#### [Reading text]
########

No trip to Mexico reminded me of that this time. Just a good ole-fashioned run-in with emotional rock bottom and the beginning of the ascent back up.

Have you ever seen a tractor pull? I really hadn’t, until recently. I asked a lot of questions during said event. Enough that most people stood up from their perch on the bleachers and moved far away from the four chatty blonde women. Especially the tall one asking all the questions. But I wanted to know how it works. You can’t appreciate something if you don’t know how it works.

But the point. The point is that a tractor can only pull so much weight. Just because of the kind of tractor it is. Its engine, its size, its age– components of its individual capacity– all determine how much weight it can pull and how far a tractor will go. And when it hits that limit, its wheels start to spin.

Life is like that too, and we’re all tractors in this little metaphor. H’Yut. We all have a limit and we all have the ability to hit it, and when we do, the only result is spin, no matter how hard you push the pedal and rev the engine. Limits change constantly. We grow, we’re challenged. We’re inspired, we’re tired. We’re given opportunity or we hit a stumbling block. The limits expand and retract throughout our lives.

But really, the other tractors in the pull have no effect on the winner or loser. The winning and the losing are all relative to common denominators, yes. Someone wins and someone loses, yes. But the biggest difference between the tractor pull and life is that in life, as an adult, the only person you are competing against is yourself. You win or lose relative to yourself. We’re all running our own race. And yes, sometimes our paths run parallel, or cross or even run headfirst into one another, but at the end of the day, no one is running the same path as you.

So we all must turn the mirror on ourselves and focus. The longer the mirror is facing outward, the more time is wasting. Turn it in and ask yourself:

What are my goals?
Why are those my goals?
How will I get there?
What must I do?
What mustn’t I do?
Who will help me get there?
Who stands in my way?
Do I stand in my own way… and how?

It starts with a lot of questions. But we better ask them now, because later seems like a far worse time to clear up the logistics when or if the intent is progress. Questions cause turmoil, yes. They can tear us up, for there are many questions in life that we may never know the answer to. But we still must ask them, to be sure that we are not making any assumptions.

These days, I’m asking a lot of questions. Who am I kidding, I’m always asking a lot of questions. But I have to. The spin of the wheels is just too exhausting. Anything to add to the list?

########

Data entries:
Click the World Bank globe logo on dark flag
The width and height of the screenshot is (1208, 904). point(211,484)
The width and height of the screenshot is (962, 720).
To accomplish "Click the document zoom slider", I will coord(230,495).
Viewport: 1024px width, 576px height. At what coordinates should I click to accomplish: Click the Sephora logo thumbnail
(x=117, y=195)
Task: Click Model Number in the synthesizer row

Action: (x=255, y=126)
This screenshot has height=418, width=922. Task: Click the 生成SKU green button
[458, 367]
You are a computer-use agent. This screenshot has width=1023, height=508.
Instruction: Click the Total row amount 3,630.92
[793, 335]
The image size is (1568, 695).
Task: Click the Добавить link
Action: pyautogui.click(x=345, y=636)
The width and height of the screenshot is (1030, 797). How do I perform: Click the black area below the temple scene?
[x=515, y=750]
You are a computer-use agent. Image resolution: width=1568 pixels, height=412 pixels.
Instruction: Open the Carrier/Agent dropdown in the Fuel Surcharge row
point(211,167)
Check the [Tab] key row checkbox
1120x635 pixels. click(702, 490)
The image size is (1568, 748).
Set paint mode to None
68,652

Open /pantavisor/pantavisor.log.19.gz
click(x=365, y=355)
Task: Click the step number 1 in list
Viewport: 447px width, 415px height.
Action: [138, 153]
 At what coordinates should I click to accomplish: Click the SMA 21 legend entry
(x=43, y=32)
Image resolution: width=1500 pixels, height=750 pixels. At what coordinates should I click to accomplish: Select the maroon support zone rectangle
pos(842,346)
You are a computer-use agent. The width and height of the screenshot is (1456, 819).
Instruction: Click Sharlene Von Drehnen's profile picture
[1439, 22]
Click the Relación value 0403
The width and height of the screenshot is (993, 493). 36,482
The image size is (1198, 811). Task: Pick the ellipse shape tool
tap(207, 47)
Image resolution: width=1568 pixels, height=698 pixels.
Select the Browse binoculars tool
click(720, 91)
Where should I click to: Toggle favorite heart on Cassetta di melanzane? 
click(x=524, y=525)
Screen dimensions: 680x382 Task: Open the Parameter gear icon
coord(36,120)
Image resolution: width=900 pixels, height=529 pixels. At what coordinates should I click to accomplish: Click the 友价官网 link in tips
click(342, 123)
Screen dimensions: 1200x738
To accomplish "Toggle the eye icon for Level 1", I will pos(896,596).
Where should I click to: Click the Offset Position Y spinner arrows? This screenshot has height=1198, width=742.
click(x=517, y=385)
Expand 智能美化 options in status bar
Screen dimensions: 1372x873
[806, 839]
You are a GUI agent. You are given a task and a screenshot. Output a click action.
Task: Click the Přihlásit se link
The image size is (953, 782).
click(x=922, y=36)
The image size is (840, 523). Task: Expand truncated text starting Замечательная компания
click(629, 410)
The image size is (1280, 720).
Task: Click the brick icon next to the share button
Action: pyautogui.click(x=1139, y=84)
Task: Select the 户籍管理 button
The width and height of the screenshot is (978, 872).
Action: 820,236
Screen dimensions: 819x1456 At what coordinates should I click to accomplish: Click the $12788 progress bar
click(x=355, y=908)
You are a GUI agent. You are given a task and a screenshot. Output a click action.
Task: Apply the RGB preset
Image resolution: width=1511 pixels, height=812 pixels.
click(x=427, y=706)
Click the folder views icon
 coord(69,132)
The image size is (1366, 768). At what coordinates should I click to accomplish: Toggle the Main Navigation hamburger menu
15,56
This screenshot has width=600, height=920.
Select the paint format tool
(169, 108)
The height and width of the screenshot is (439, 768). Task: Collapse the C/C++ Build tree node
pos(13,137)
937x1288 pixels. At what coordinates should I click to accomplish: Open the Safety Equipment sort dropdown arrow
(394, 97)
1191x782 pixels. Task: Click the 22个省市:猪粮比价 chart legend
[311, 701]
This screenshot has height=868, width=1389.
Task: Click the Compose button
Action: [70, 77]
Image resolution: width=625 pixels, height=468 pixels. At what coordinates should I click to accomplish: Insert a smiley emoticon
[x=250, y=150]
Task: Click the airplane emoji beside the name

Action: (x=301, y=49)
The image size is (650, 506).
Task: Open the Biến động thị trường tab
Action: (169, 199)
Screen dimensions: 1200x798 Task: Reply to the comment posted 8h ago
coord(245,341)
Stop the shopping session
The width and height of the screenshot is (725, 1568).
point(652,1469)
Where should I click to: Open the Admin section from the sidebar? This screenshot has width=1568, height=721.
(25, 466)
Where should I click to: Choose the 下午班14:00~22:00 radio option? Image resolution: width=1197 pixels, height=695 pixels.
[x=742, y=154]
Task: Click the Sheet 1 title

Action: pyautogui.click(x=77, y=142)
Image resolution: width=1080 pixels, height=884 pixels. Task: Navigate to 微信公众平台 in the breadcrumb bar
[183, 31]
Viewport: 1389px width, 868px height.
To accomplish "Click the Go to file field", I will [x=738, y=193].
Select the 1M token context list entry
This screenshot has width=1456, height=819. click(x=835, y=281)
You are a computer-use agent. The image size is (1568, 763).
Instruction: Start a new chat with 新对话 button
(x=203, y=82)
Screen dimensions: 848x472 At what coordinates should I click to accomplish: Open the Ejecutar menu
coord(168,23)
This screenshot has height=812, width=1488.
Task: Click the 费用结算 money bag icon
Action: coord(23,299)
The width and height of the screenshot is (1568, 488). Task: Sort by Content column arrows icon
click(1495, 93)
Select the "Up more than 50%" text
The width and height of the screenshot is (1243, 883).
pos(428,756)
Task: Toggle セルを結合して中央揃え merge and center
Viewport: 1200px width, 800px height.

########

#### [Problems and tasks]
a - Copy out word for word the passage of the tractor pull text from "What mustn’t I do?" to "to the list?".
b - Please rewrite the records from the start through the line with "Action: (x=255, y=126)", renaming "logo" to "emblem" and leaving everything else as it is.
The records have no connection to the tractor pull text.

#### [Responses to the exercise]
a -
What mustn’t I do?
Who will help me get there?
Who stands in my way?
Do I stand in my own way… and how?

It starts with a lot of questions. But we better ask them now, because later seems like a far worse time to clear up the logistics when or if the intent is progress. Questions cause turmoil, yes. They can tear us up, for there are many questions in life that we may never know the answer to. But we still must ask them, to be sure that we are not making any assumptions.

These days, I’m asking a lot of questions. Who am I kidding, I’m always asking a lot of questions. But I have to. The spin of the wheels is just too exhausting. Anything to add to the list?

b -
Click the World Bank globe emblem on dark flag
The width and height of the screenshot is (1208, 904). point(211,484)
The width and height of the screenshot is (962, 720).
To accomplish "Click the document zoom slider", I will coord(230,495).
Viewport: 1024px width, 576px height. At what coordinates should I click to accomplish: Click the Sephora emblem thumbnail
(x=117, y=195)
Task: Click Model Number in the synthesizer row

Action: (x=255, y=126)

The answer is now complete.